TEXTE À LIRE:
★ ★ ★

De Bob Dylan à un petit banlieusard rêveur des années 1950, dans une école ou un quartier de Marseille, les films de James Mangold, de Jean-François Laguionie, de Claire Simon et de Robert Guédiguian inventent des éclairages inédits.

Une production hollywoodienne avec une star (Timothée Chalamet) dans le rôle d’une star (Bob Dylan), le nouveau film «guédiguianissime» de Robert Guédiguian, un documentaire à l’école, un dessin animé dans la France périurbaine de l’après-guerre: difficile de faire plus hétérogène.

Pourtant, de ces films qui n’ont en commun que de sortir sur les écrans français ce même mercredi 29 janvier, émane une effluve partagée et plutôt surprenante en cette période: une sorte d’optimisme, d’affirmation de possibles.

Déjouant l’imagerie simpliste accolée à l’évolution de Dylan au milieu des années 1960, contant une intrigue à la morale volontariste, posant un regard délibérément orienté vers ce qui se joue de beau et d’essentiel dans l’enseignement, exaltant doucement les puissances d’un désir qui fait grandir, les films de James Mangold, Robert Guédiguian, Claire Simon et Jean-François Laguionie déclinent sur des modes variés cet élan vers le haut.

Aucune conclusion péremptoire à en tirer: juste ce constat du désir de réalisateurs et réalisatrice de vouloir ne pas baisser les bras devant les noirceurs du présent et de l’avenir.

«Un parfait inconnu» de James Mangold

À la différence d’un des précédents films du même James Mangold, réalisateur aussi doué que versatile (Walk the Line, consacré à Johnny Cash), Un parfait inconnu n’est pas un biopic.

Loin de raconter la vie de Bob Dylan, il se consacre à la seule période qui va de janvier 1961, date à laquelle le jeune homme de 19 ans venu du Minnesota débarque à New York avec sa guitare, à juillet 1965, au moment du célèbre concert de Newport où Dylan, devenu star du protest song acoustique, impose à son public plusieurs morceaux puissamment électrifiés.

C’est le climax du film, dont le scénario s’inspire du livre justement titré Dylan Goes Electric! Newport, Seeger, Dylan, and the Night that Split the Sixties d’Elijah Wald.

★ ★ ★

EXTRAIT DE DONNÉES:
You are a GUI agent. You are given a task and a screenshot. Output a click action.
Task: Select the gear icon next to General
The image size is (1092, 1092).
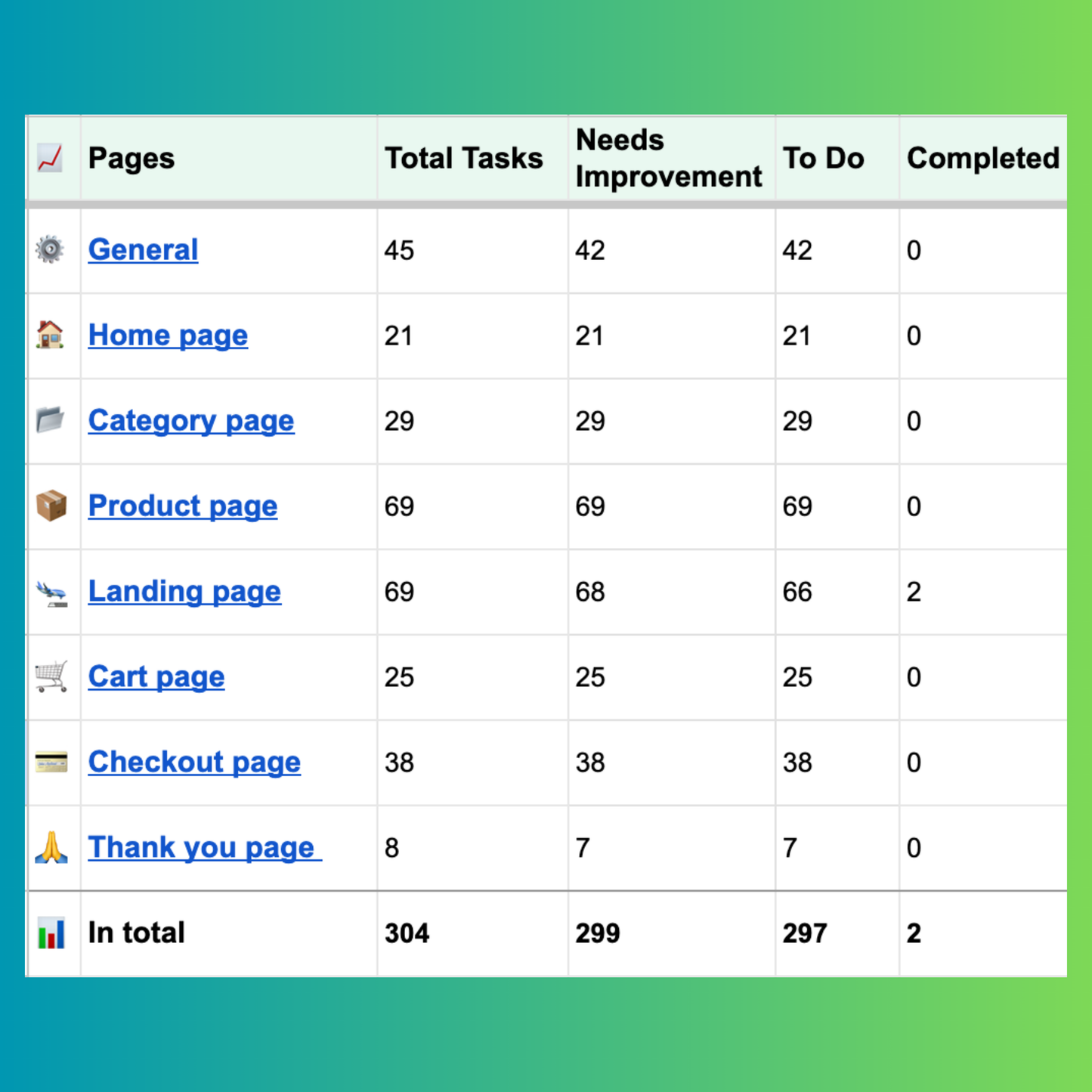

★ ★ ★

CONSIGNE ÉCRITE:
Dites si chaque affirmation concorde avec le texte sur les films sortis le 29 janvier, par oui ou non, en citant les mots exacts du texte qui tranchent.
(a) Un parfait inconnu est un biopic sur Bob Dylan.
(b) Les films de James Mangold, Robert Guédiguian, Claire Simon et Jean-François Laguionie sortent en France le même jour.
(c) Bob Dylan arrive à New York à 19 ans, venu du Minnesota.

BONNE RÉPONSE:
(a) Non : « Un parfait inconnu n’est pas un biopic. »
(b) Oui : « sortir sur les écrans français ce même mercredi 29 janvier »
(c) Oui : « le jeune homme de 19 ans venu du Minnesota débarque à New York avec sa guitare »